As such, for several months now, numerous national farmer organizations, vendor associations, and consumer groups have commonly opposed the move to increase pork imports. The public pressure has already compelled economic managers to tame its original proposals.
It is only proper to ask, then, who exactly craves imported pork? The list is unsurprisingly short: foreign businesses, local importers and processors, and neoliberal bureaucrats.

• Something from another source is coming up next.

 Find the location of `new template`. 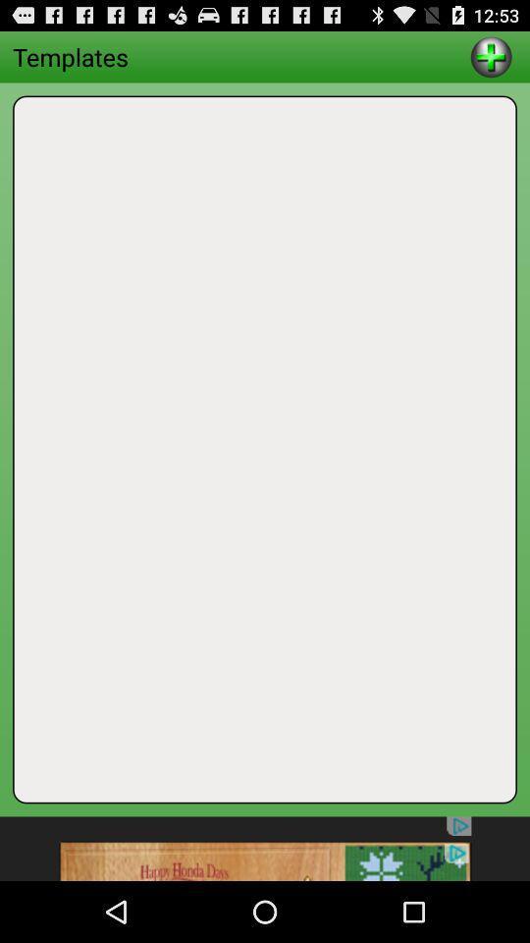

The National Pork Producers Council (NPPC), “the global voice for the U.S. pork industry,” has already applauded the move, allowing it to “[secure] better access to the Philippines market [a] top, long-term trade priority.” Contradicting Habito’s claims, the US Meat Exporters Federation (USMEF) has also proclaimed that there is sufficient global supply, pointing out that US pork exports to the Philippines have already increased 600 percent last year. Spanish and Canadian pork exporters are likewise closely monitoring the issue. Meat Importers and Traders Association (MITA) and Philippine Association of Meat Processors Inc. (PAMPI) celebrated the proposals and had hurriedly booked pork imports of up to 600,000 metric tons. This amount, equivalent to more than a year of total imports, is set to enter for just three months from April. Lastly, no one else has pushed the move but the likes of Habito – old bureaucrats who have long wielded powers to transform Philippine economy for the benefit of Filipinos yet have only succeeded in worsening the situation due to their blind adherence to failed neoliberal dogma.
Clearly, this is not about feeding Filipinos, this is about raking in profits amid Filipino hunger and bankruptcy. #
Mr. Rafael V. Mariano
Former DAR Secretary
Kilusang Magbubukid ng Pilipinas (KMP)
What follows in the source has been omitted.